**Excerpt to read**
PC: Unit A, Acknowledged.

PC: Unit A, do you have errors to report?

Unit A: No.

PC: Unit B, do you have events to report?


There are plenty of ways to make the actual messages terse, but the worse time thieves are hidden, literally, between the lines. How long does it take for the PC program to send and to receive bytes from the bus? Even if we're savvy enough to decrease the latency of the COM port adapter driver (it can be done, at least for some drivers), we still have the non-real-time OS and Python to deal with, and there's only so much we can do with them. We're looking at, potentially, whole milliseconds of delay, sometimes even more, between query and answer. Multiply that by the number of units and you'll see we're in deep trouble. This will not be solved by cycle-counting in our MCU code. Time to hit the books!

**Tasks to complete**
[A] In the excerpt on bus polling delays, what two things does the writer say we still have to deal with even after decreasing the COM port adapter driver's latency?
[B] How would you render this sentence from the excerpt on bus polling delays in Spanish: "This will not be solved by cycle-counting in our MCU code."
[C] Write what comes next in the passage on bus polling delays, picking up right after its final sentence.

Collected data entries
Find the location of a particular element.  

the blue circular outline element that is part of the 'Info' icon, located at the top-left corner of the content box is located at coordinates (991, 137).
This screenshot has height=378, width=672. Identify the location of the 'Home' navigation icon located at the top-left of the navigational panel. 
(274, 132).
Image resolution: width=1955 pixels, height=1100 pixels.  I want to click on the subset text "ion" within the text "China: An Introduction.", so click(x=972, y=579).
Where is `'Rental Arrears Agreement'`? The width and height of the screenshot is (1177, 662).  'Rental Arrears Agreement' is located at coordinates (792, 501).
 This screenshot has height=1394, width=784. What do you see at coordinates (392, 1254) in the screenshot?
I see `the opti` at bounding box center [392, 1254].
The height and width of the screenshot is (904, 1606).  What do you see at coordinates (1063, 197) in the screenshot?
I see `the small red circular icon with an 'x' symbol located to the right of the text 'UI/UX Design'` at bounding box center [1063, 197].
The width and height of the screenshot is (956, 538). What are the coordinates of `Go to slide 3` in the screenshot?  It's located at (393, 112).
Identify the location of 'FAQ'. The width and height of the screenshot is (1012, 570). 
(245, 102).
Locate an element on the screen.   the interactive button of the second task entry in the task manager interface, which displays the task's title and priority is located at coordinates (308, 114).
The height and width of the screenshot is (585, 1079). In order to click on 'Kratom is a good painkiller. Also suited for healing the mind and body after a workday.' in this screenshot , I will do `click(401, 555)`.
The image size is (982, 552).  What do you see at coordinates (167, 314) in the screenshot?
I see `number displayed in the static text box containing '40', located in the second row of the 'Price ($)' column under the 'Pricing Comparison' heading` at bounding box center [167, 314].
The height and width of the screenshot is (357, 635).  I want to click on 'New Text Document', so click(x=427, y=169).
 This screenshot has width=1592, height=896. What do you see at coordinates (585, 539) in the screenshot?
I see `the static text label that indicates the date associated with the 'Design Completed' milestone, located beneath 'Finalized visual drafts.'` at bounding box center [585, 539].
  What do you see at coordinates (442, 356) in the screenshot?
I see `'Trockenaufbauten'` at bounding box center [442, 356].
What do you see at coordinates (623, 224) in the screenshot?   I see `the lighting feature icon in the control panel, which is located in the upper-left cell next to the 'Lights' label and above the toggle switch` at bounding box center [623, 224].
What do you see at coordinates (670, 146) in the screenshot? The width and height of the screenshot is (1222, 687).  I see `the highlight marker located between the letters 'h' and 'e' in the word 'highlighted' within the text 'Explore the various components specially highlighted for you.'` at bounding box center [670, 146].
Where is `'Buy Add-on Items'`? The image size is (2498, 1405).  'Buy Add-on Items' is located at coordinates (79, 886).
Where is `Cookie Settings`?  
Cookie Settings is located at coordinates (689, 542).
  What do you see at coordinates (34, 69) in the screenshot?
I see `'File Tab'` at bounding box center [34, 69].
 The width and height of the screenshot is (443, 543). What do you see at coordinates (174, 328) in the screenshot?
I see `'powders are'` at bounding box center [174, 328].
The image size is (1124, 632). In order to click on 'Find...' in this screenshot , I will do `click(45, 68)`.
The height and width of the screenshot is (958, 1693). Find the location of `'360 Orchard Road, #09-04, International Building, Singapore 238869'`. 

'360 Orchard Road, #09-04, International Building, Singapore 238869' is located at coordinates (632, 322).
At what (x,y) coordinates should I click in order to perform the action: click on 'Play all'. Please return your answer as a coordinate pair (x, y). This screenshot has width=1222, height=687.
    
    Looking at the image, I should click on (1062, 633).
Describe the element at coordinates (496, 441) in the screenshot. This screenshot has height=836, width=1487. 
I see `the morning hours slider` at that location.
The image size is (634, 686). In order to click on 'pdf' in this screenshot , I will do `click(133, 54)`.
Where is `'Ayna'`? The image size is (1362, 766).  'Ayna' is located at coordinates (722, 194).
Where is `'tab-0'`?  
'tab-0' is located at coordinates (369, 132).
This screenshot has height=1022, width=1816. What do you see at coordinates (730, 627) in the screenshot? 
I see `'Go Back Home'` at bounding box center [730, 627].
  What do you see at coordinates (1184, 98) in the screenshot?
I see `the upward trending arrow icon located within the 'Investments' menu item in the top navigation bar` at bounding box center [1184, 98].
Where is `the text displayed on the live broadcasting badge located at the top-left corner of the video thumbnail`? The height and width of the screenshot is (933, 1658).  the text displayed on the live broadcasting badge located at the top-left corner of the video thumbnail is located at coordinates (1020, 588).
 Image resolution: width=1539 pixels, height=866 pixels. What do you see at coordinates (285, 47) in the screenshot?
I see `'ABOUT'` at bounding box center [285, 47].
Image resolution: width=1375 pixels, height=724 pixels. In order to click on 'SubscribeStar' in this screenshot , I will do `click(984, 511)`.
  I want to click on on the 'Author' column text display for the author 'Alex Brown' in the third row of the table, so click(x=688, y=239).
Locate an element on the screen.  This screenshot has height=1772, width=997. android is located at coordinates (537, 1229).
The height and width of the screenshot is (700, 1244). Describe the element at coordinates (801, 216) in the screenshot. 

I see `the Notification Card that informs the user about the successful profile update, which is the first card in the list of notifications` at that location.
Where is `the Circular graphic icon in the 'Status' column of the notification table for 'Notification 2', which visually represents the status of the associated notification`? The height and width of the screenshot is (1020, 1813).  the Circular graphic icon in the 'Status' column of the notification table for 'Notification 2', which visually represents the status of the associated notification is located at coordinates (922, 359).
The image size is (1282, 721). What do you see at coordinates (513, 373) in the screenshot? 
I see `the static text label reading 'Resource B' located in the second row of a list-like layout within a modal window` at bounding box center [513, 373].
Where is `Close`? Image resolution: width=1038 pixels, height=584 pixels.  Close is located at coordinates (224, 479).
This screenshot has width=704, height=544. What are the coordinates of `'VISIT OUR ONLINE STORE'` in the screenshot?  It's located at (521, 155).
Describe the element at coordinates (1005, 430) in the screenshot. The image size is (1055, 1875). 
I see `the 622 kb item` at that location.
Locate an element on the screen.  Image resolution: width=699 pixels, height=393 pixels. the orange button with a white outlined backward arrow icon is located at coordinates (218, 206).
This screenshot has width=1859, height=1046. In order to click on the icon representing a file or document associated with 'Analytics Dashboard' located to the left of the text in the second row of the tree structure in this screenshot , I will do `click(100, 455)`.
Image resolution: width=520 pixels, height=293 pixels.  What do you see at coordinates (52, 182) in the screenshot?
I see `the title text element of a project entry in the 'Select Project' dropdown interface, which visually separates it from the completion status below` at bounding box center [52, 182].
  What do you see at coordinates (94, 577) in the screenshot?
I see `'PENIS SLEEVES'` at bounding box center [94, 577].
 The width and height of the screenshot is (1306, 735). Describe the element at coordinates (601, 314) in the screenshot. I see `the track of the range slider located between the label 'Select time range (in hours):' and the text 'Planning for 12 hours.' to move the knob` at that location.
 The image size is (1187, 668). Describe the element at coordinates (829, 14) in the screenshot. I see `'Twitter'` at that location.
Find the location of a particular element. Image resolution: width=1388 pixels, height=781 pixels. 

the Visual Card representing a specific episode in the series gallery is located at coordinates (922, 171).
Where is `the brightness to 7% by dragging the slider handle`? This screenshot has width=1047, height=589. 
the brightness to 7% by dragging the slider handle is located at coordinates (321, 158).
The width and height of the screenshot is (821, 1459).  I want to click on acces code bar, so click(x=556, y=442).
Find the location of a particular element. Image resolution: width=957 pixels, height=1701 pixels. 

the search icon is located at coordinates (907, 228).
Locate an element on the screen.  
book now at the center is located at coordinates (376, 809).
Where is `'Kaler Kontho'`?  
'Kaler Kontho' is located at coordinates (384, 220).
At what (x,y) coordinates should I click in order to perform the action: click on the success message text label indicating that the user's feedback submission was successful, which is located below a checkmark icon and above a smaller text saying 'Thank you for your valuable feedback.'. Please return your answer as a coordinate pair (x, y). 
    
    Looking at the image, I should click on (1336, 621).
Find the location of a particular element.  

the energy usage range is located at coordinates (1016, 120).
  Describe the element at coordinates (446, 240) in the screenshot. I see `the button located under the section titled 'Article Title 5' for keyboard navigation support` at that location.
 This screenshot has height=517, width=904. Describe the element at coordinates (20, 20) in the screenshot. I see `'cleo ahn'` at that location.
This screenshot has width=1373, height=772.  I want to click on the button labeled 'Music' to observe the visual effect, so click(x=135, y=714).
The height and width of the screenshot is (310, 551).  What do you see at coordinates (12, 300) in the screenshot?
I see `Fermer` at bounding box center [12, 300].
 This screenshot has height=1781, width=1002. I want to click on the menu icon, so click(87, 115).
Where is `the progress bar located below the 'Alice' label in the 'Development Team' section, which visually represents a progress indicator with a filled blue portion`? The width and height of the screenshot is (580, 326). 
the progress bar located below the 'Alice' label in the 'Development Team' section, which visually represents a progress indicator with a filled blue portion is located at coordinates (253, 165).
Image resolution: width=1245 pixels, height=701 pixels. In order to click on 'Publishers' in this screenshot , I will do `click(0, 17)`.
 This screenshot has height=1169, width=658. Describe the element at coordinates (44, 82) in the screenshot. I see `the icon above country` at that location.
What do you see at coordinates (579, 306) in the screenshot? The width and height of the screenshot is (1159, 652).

**Answers to each task**
[A] The non-real-time OS and Python.

[B] Esto no se resolverá contando ciclos en nuestro código del MCU.

[C]
Sci-Fi to the rescue

"My Son, the Physicist" from 1962 is, IMHO, not one of Isaac Asimov's finest stories, but that's beside the point. Spoiler ahead, here's a quick summary: Unexpectedly, there's a bunch of people on Pluto, and they may have vital information to share; but no one knows for how long the radio link will last. Given the unavoidable 11-hour lag between sending a message from Earth and receiving the reply, scientists scramble to come up with a questioning protocol to minimize misunderstanding and ambiguity. The physicist's mom, who happens to be visiting him, provides the workaround: "Just keep talking". Don't ask one thing and then wait for one answer; instead, leave the microphone open, say whatever you know, think, assume, want to ask. Let the other side do the same. Soon enough you'll probably learn all you need to learn, and a lot more.

While the transmission in the story is full-duplex, the fundamental bottleneck is the same as in our system: not the data packages but rather the forced delays between them. That's what we need to address. We can't control the duration of each delay, but we can save some back-and-forth and thereby decrease the number of delays. Just keep talking - or rather, cram as much as we can into every single transmission.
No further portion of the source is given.